De plus près, il aperçut la blessure. La blessure qui l’avait tué. Avec l’oreille, l’ensemble de la tempe avait reculé de deux bons centimètres laissant le long des cheveux une crevasse dans laquelle il aurait pu glisser le pouce. Un choc violent avait enfoncé toute cette partie du visage. Les os avaient sans doute tous cédé au même moment. La mâchoire, le côté du crâne. Cela expliquait l’hématome. Il n’avait pas vu l’entaille parce que quelqu’un lui avait lavé le visage. Au moment du décès, peut-être. Le nez avait coulé un peu plus tard, mais avant que le sang ne se fige pour de bon.

Joseph aimait imaginer la mort à partir d’une blessure. Il tenait ça de sœur Marie-Pierre, une vocation de médecin égarée à la morgue.

Le temps qu’il joue au légiste, Papus avait ouvert les yeux. Joseph prit sa place devant le regard étonné. Une expression incrédule, un esprit déboussolé qui cherche à comprendre. La réaction normale du cadavre que l’on réveille.

« Monsieur Papus. Vous êtes mort. N’ayez pas peur. »

C’était sa formule habituelle, une façon de mettre les choses au clair d’entrée de jeu. Cela évitait les prises de conscience douloureuses qui pouvaient vous gâcher une discussion.

« Monsieur Papus, reprit-il. Comme je suis content de vous voir. J’ai tellement de choses à vous demander. »

Il leva la tête. La porte, juste à côté de lui, bâillait encore sur l’obscurité du couloir. Au beau milieu de la nuit, il n’y avait que le silence dans les sous-sols de l’Hôtel-Dieu. Mais le concierge avait parlé de sœur Solange et ce n’était vraiment pas le moment qu’elle arrive. Joseph empoigna l’extrémité du brancard et le traîna entre les tables jusqu’au centre de la pièce. Papus pesait lourd. Ses yeux écarquillés semblaient indifférents au mouvement. Que pouvait-il en voir du fond de son trépas ?

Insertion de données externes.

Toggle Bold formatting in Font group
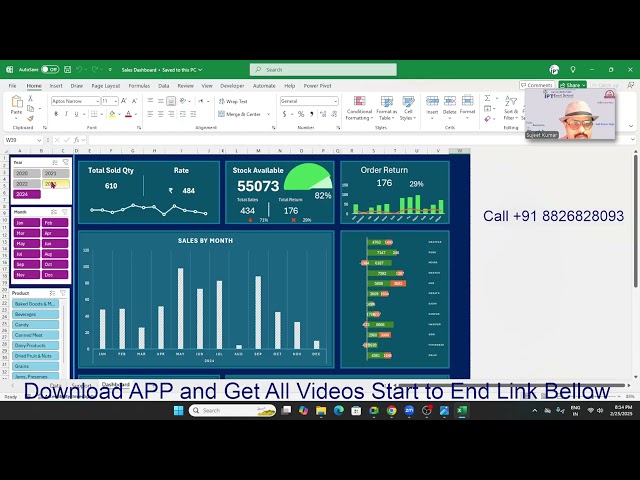 click(x=56, y=114)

Puis, Joseph l’abandonna un instant pour pousser un meuble devant la porte, un casier en fer bien assez massif pour bloquer sœur Solange et lui assurer un moment de tranquillité. Considérant sa barricade, il trouva son geste puéril mais il n’y avait pas d’autre moyen d’empêcher qu’on entre. Pas de clé, pas de verrou. Qu’aurait fait une serrure à la porte d’une morgue ? Peu importe ce qu’en penserait sœur Solange, rien ne comptait plus que la discussion qui l’attendait maintenant.

Il revint au cadavre qui n’avait pas refermé les yeux.

« Monsieur Papus, je suis Joseph Sterbing. Saint-Joseph-des-Morts. M’entendez-vous ? »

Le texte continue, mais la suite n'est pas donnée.